Chiamatela mancanza di professionalità, indisciplina. Chiamatela un po come cazzo volete. Io scappavo per andare a giocare al fútbol nel barrio con gli amici e poi andavo a far festa. E che festa! Quante volte ho sentito raccontare che scendevo in campo ubriaco. Non è vero, o almeno è vero solo in parte. È successo solo una volta che fossi ubriaco fradicio e poi ho segnato la rete più bella della mia carriera. L'Huracán affrontava il River Plate per un incontro del Metropolitano del Settantasette. La partita si giocava al mattino e non in serata com'era solito. Io arrivo in albergo alle undici in condizioni pietose. Non ho il tempo né di dormire né di recuperare dalla durissima nottata in cui si era trasformato il compleanno di mio figlio. Mi buttano in campo dove semplicemente faccio numero. Vagolo. Poi ricevo la palla. Non riesco a spiegarvi cos'è accaduto quando mi è arrivato il pallone fra i piedi, ho semplicemente fatto quello che mi veniva meglio: un paio di finte, un dribbling e i due centrali dei “Millionarios” Perfumo e Ártico me li sono bevuti. Davanti a me c'è solo “El Pato” Fillol, hop un'altra finta, hop un altro dribbling ed ecco uno dei goal più belli della storia del calcio. Poi, dopo poco, ho chiesto il cambio. Ho fatto finta di essermi fatto male. Non volevo altro che andarmene a casa a dormire. Poi il River ha pareggiato.
Sono diventato un giocatore di fama internazionale grazie alla Nazionale Argentina. Mi ci ha portato nel Settantatré un mostro sacro del fútbol, un certo Enrique Omar Sivori. Era il seleccionador della Nazionale e mi convocò per una partita di Copa Lipton contro l'Uruguay. Da allora sono diventato titolare della numero sette dell'Albiceleste. Ho preso parte alle edizioni dei Mondiali di Germania nel Settantaquattro, dove ho realizzato una rete fantastica all'Italia, e a quelli casalinghi del Settantotto. Quelli che abbiamo tristemente vinto. Guidati in campo da Menotti e fuori dal campo da quel maiale di Videla.
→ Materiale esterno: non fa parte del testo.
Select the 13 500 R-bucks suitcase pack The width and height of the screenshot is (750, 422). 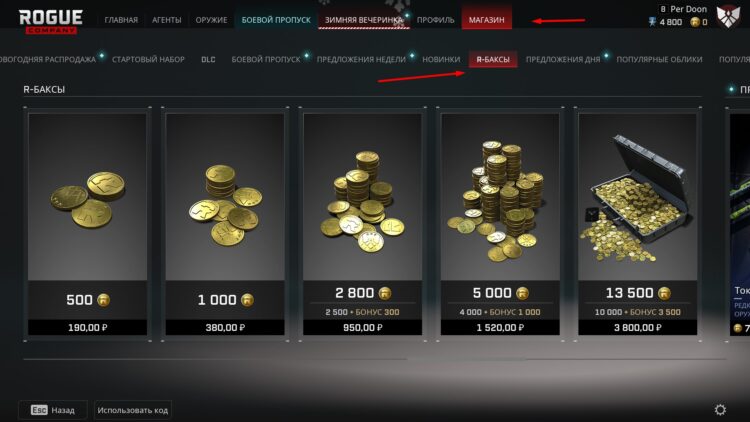click(x=638, y=224)
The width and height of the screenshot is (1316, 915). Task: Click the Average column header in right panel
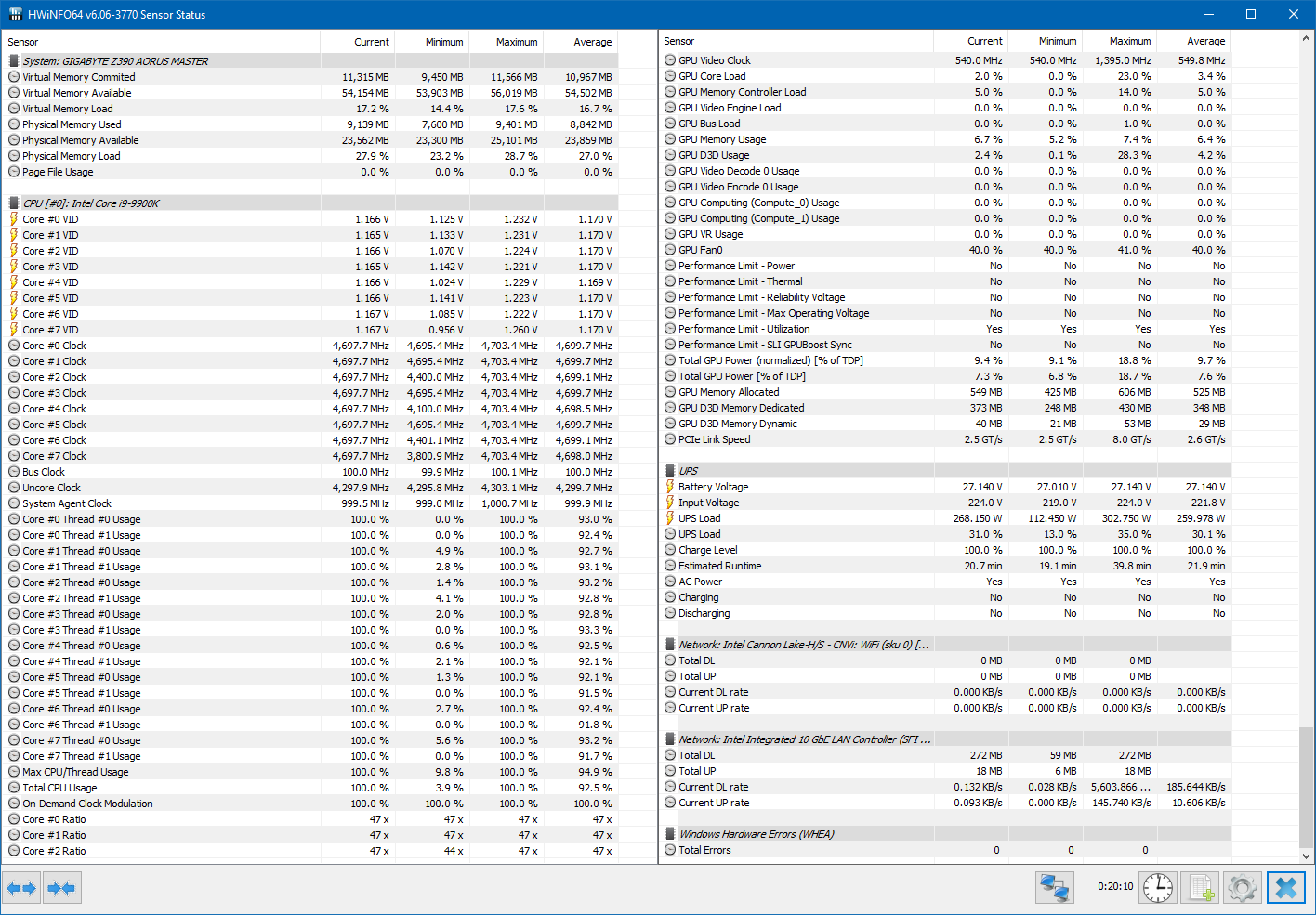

Ma come vi ho detto gli eccessi erano troppi, tanti e la mia stella ha iniziato ad offuscarsi a soli ventisette anni. In cinque stagioni ho giocato per il River Plate, il Colo-Colo in Cile, per l'AmaZulu in Sud Africa, per l'Independiente, con cui ho vinto la Copa Libertadores e poi finalmente per la squadra per cui ho sempre fatto il tifo, l'Excursionistas. Una partita, una sola nel millenovecentottantacinque, poi ho annunciato il ritiro. La perfetta quadratura del cerchio.
Riuscite a capire quanto romantico sia il fútbol? Il club che mi aveva rifiutato è stato anche quello che mi ha visto dare l'addio al calcio!
“Sobre la hora cuando los flojos lloran y está cerquita el fin, quiero ver sobre la cancha aquellos que se bancan tener alma de win”.
Così canta Ariel Prat in "Sobre la hora”, canzone che è dedicata a me, a "El loco”, a "El Hombre Casa".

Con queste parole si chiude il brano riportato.